Varadero – Tropical Waters
On a day trip taken in one of those very “chauffeured taxis,” we visited Varadero. Situated on the Hicacos Peninsula, some two hours from Havana, we found the clearest and warmest beaches that I have ever seen. The shallow waters seemed to go on forever. The skyline was breathtaking. The waves were calm and the sand was fine and pale. It was certainly worth the drive over. While there are few, if any, public points of access to this resort town’s marvelous beaches, most hotels provide day passes to tourists stopping in. Though you will want to spend most of your time here lying in the sun, it’s worth a stop over to “Cueva de Ambrosio.” The natural cave houses many families of beautiful bats as well as pre-Columbian, aboriginal, Taino rock drawings.
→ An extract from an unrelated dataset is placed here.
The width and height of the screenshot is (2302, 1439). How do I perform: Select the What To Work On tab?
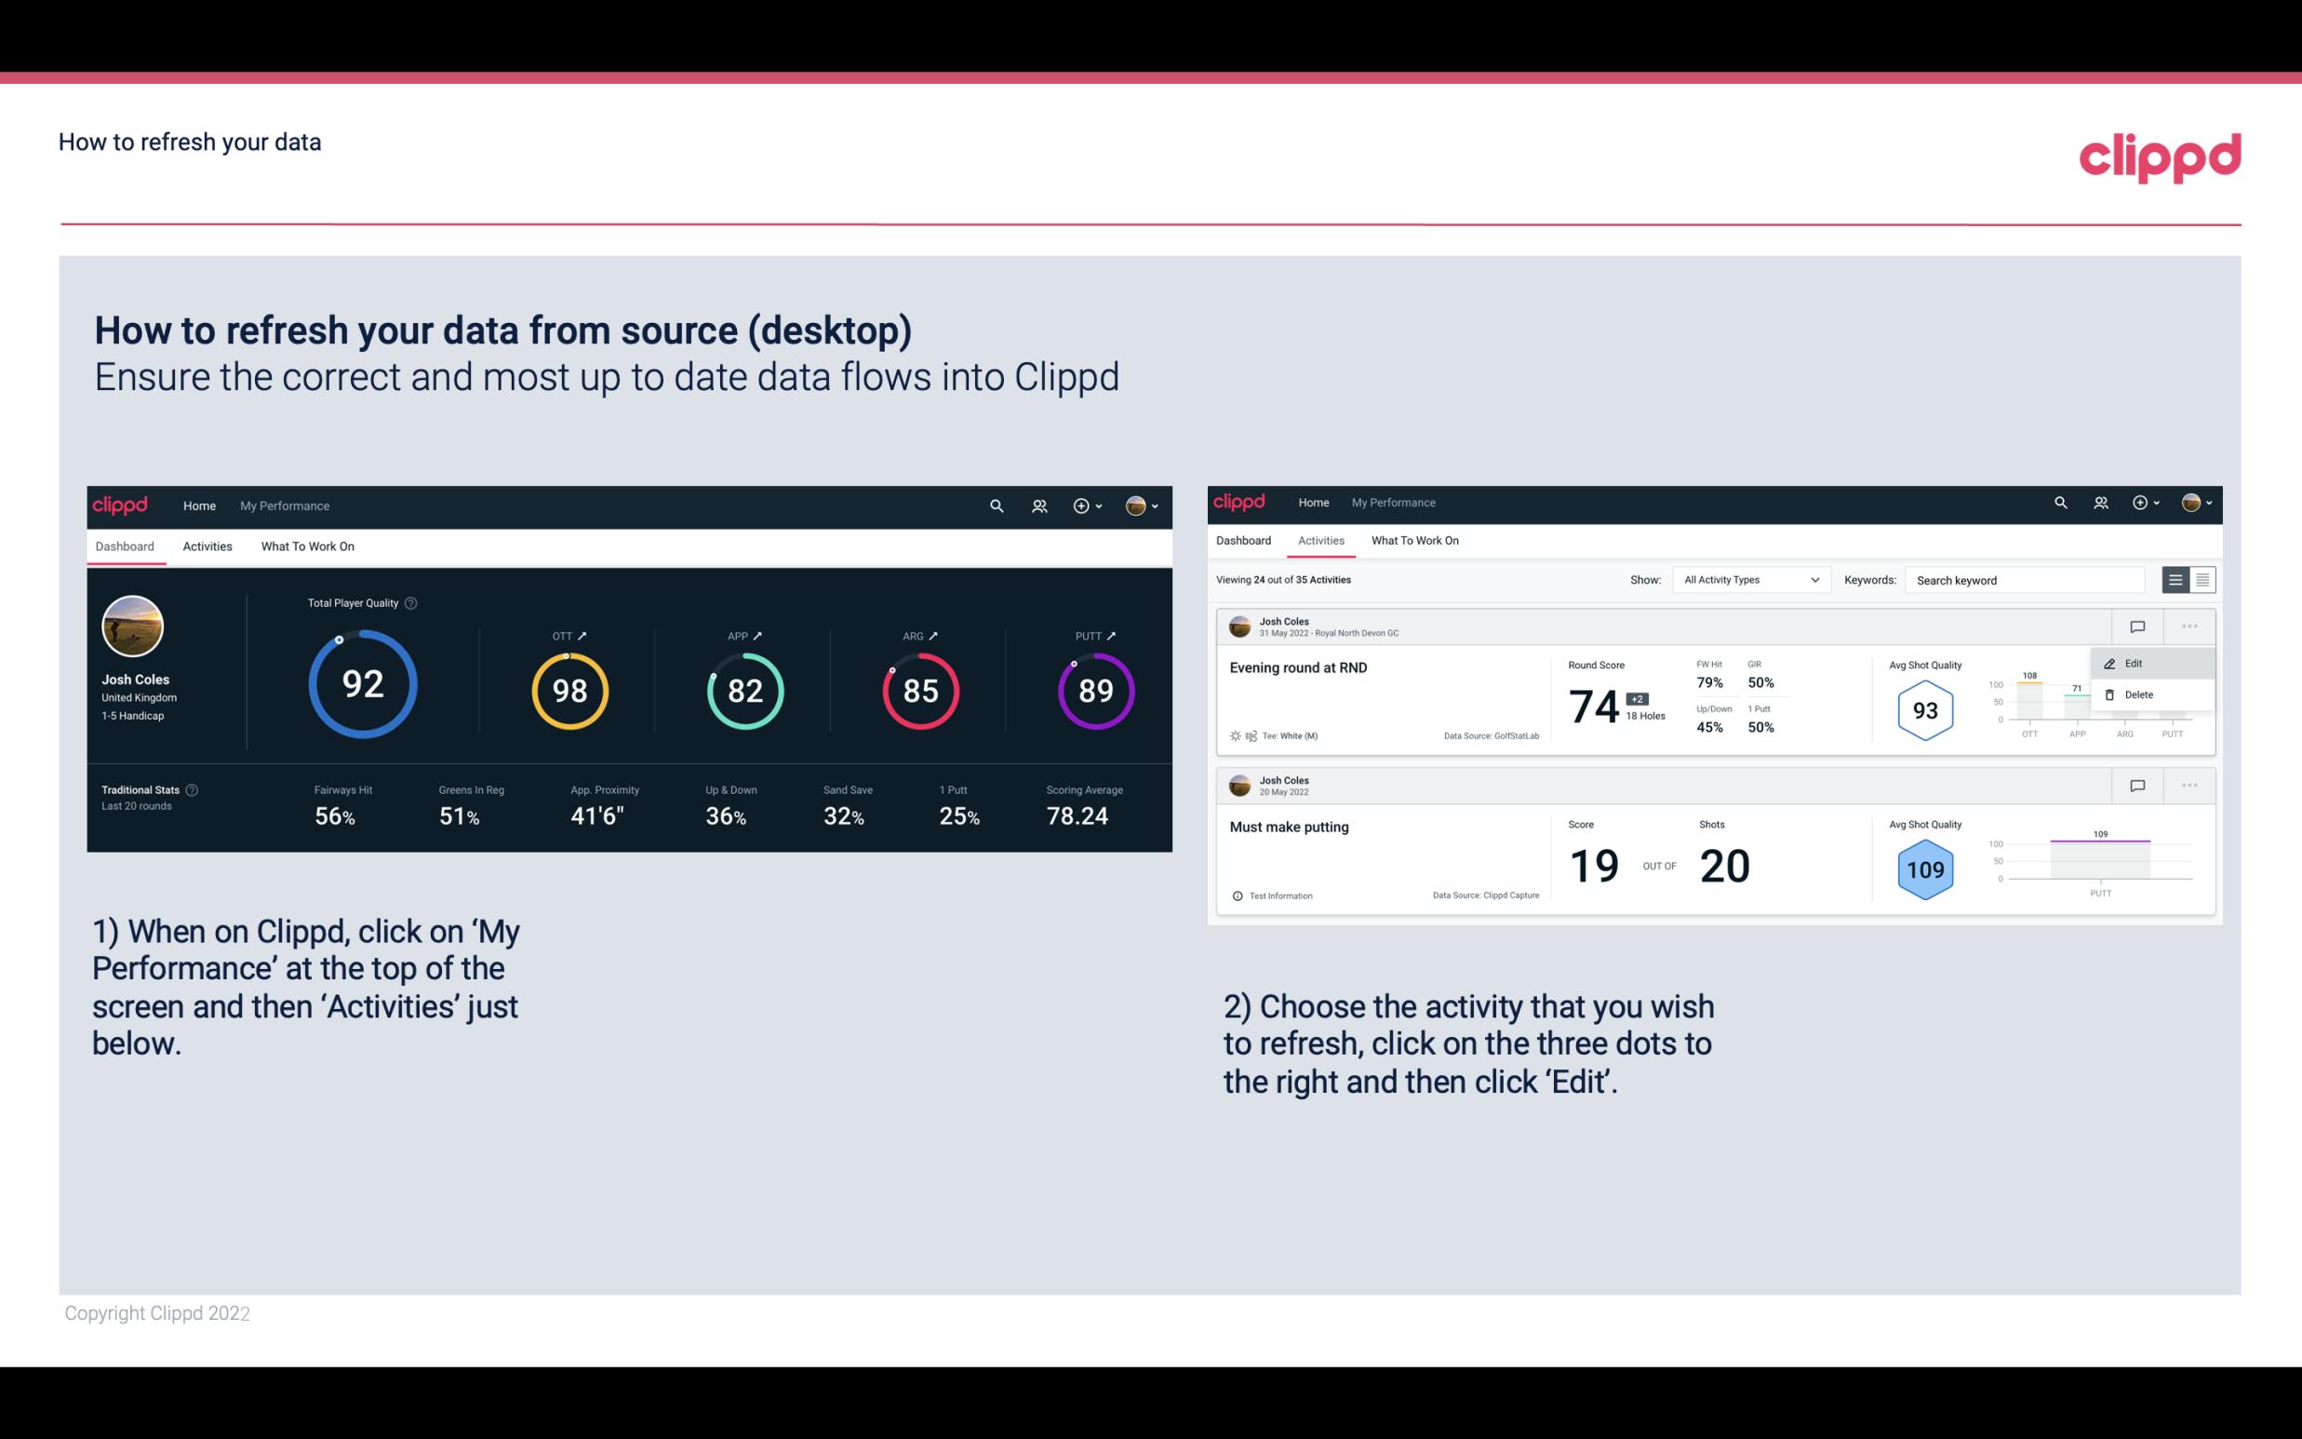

This was, perhaps, one of my favorite encounters.
Viñales – Rural Farmland
Another day trip, led us out to the cigar farms of Viñales. Also a few hours from Central Havana, located in the province of Pinar Del Rio, is this agricultural town. Its economy revolves around crops of fruit, vegetables, coffee and tobacco, all grown the “old-school” way. Animal traction is still used to cultivate and harvest the land because mechanical methods lower the quality of tobacco. That explains the elderly “Campesino” (farmworker) we saw being led through the field by oxen. It certainly informed the pride in the eyes of the plantation owner/worker who made us a cigar from scratch. He walked us through the incredibly long and laborious process that is his vocation. Then, he smoked his piece of art as he helped us understand how the tedious and largely commercial last steps, take the cigars out of his hands right before they are priced high and sold for a profit that he never sees. Still, while the politics and economics of the conversation were disappointing, the exquisiteness of the valley’s greenery and dramatic hills were awe-inspiring. The rural spirit and country feel will transport your mind.
Old Havana – City Living!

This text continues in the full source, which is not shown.